On May 7, 2001, the Board affirmed the dismissal of Mr. Bofill’s appeal. The Board concluded that Mr. Bofill had presented no new, previously unavailable evidence, and that the AJ made no error of law or regulation that would affect the outcome of Mr. Bofill’s appeal. Bofill, 90 M.S.P.R. 23 (2001). Accordingly, the Board denied Mr. Bofill’s petition for review. Id. at 23. Mr. Bofill now appeals to this court.

We have jurisdiction pursuant to 28 U.S.C. § 1295(a)(9) (1994). This court’s scope of review over decisions of the Board is limited by statute. This court must affirm the decision unless it is “(1) arbitrary, capricious, an abuse of discretion, or otherwise not in accordance with law; (2) obtained without procedures required by law, rule, or regulation having been followed; or (3) unsupported by substantial evidence.” 5 U.S.C. § 7703(c) (2000); Forest v. Merit Sys. Prot. Bd., 47 F.3d 409, 410 (Fed.Cir.1995).

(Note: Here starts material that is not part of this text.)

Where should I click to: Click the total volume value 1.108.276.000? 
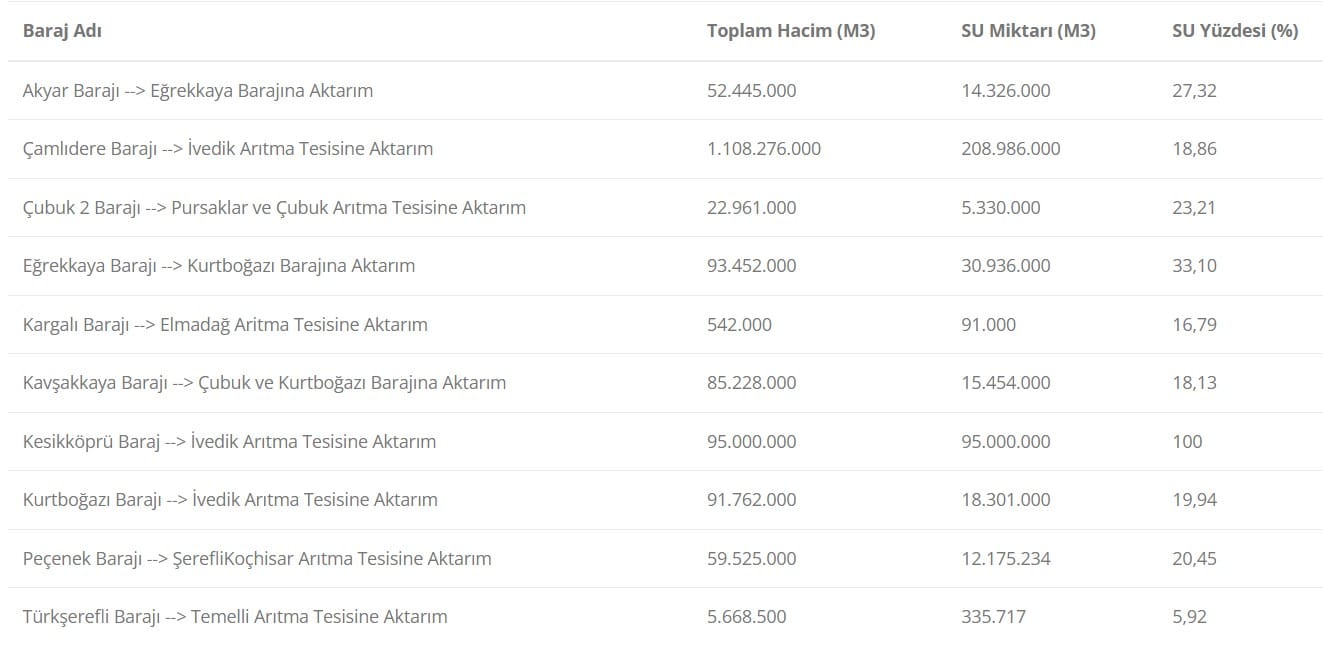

Whether the Board possessed jurisdiction to adjudicate an appeal is a question of law, which we review de novo. Forest, 47 F.3d at 410. As the Board noted, an employee must, by preponderant evidence, establish that the Board possesses jurisdiction. See Van Wersch v. Dep’t of Health and Human Servs., 197 F.3d 1144, 1147 (Fed.Cir.1999) (citing Forest, 47 F.3d at 410).

The jurisdiction of the Board is limited to those actions specifically granted by law, rule, or regulation. 5 U.S.C. § 7701(a) (2000); Antolin v. Dep’t of Justice, 895 F.2d 1395, 1396 (Fed.Cir.1989) (citing Cowan v. United States, 710 F.2d 803, 805 (Fed.Cir.1983)). Non-probationary employees have a statutory right to appeal their terminations to the Board. See 5 U.S.C. § 7513(d) (2000) (establishing appellate rights of “employee[s]”); id. at § 7511(a)(1)(A) (excluding probationary employees from the definition of “employee” in § 7513(d)); see also Anderson v. Merit Sys. Prot. Bd., 12 F.3d 1069, 1070-72 (Fed.Cir.1993) (affirming dismissal because the Board lacks jurisdiction over appeals by temporary employees challenging termination). No statute grants such appellate rights to probationary employees, however. See Mastriano v. Federal Aviation Admin., 714 F.2d 1152, 1155 (Fed.Cir.1983) (“There is no statutory authorization for an appeal by probationary employees to the [Board].”); see also Grigsby v. U.S. Dep’t of Commerce, 729 F.2d 772, 776 (Fed.Cir.1984) (holding the procedural protections of 5 U.S.C. § 7513 inapplicable to probationary employee’s appeal of his termination).

Probationary employees possess a far more limited right to appellate review by the Board of decisions to terminate their employment. See 5 C.F.R. § 315.806 (2001).